Instructions to follow - For the material below, return exactly the lines starting at the one holding "[Pipiads's instagram account] (193, 2532)" and ending at the one holding "Shopify Shipping Policy Generator (175, 2312)", counting both as part of the range.

─── Provided entries ───

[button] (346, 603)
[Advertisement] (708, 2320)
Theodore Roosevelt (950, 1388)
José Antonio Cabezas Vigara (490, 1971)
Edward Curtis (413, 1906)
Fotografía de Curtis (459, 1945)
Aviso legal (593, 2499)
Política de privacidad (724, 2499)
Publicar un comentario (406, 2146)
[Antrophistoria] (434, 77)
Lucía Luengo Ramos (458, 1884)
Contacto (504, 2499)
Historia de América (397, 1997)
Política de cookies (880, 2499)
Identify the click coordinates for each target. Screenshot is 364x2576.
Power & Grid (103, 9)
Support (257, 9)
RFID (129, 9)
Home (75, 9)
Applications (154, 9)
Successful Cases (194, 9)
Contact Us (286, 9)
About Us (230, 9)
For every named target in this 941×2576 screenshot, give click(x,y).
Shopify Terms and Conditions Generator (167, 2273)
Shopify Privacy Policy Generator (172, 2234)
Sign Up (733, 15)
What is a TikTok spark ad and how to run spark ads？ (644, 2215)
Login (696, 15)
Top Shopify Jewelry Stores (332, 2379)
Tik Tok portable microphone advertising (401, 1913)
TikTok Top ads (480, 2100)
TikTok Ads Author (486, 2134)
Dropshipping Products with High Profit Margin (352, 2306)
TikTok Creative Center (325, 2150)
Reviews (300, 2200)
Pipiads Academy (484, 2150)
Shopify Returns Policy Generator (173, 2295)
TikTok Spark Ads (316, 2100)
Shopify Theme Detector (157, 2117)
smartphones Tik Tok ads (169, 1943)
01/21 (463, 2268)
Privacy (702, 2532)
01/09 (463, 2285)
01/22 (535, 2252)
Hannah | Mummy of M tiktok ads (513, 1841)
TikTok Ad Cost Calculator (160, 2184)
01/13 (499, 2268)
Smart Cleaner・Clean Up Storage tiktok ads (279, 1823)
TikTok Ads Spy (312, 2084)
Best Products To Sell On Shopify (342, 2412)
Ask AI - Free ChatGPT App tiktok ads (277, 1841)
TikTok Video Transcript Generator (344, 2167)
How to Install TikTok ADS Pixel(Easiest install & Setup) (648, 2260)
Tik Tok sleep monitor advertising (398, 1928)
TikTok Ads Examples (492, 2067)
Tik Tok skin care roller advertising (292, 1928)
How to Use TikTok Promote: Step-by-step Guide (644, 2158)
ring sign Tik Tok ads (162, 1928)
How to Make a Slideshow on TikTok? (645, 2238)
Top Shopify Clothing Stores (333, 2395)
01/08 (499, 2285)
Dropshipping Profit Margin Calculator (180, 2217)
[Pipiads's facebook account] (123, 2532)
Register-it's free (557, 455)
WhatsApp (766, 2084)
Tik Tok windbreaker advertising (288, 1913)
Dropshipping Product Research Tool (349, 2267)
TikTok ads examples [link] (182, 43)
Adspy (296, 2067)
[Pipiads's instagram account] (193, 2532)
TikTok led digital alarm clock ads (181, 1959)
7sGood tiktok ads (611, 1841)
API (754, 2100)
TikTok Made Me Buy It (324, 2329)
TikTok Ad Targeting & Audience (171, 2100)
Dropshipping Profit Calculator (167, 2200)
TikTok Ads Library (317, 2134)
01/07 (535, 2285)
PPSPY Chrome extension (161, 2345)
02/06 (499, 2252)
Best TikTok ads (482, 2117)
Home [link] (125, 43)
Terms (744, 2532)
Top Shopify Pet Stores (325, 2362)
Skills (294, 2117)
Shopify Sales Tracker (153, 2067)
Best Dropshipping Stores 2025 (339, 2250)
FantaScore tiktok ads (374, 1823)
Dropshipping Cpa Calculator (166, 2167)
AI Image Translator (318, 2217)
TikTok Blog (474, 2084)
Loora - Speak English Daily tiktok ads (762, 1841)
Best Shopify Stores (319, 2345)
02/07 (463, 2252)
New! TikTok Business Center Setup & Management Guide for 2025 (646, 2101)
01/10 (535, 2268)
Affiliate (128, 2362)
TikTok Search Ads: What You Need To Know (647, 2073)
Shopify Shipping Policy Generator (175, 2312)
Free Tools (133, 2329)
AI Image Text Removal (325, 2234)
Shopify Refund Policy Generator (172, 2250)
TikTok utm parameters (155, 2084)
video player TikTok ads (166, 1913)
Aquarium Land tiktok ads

───

Solved exercise -
[Pipiads's instagram account] (193, 2532)
TikTok led digital alarm clock ads (181, 1959)
7sGood tiktok ads (611, 1841)
API (754, 2100)
TikTok Made Me Buy It (324, 2329)
TikTok Ad Targeting & Audience (171, 2100)
Dropshipping Profit Calculator (167, 2200)
TikTok Ads Library (317, 2134)
01/07 (535, 2285)
PPSPY Chrome extension (161, 2345)
02/06 (499, 2252)
Best TikTok ads (482, 2117)
Home [link] (125, 43)
Terms (744, 2532)
Top Shopify Pet Stores (325, 2362)
Skills (294, 2117)
Shopify Sales Tracker (153, 2067)
Best Dropshipping Stores 2025 (339, 2250)
FantaScore tiktok ads (374, 1823)
Dropshipping Cpa Calculator (166, 2167)
AI Image Translator (318, 2217)
TikTok Blog (474, 2084)
Loora - Speak English Daily tiktok ads (762, 1841)
Best Shopify Stores (319, 2345)
02/07 (463, 2252)
New! TikTok Business Center Setup & Management Guide for 2025 (646, 2101)
01/10 (535, 2268)
Affiliate (128, 2362)
TikTok Search Ads: What You Need To Know (647, 2073)
Shopify Shipping Policy Generator (175, 2312)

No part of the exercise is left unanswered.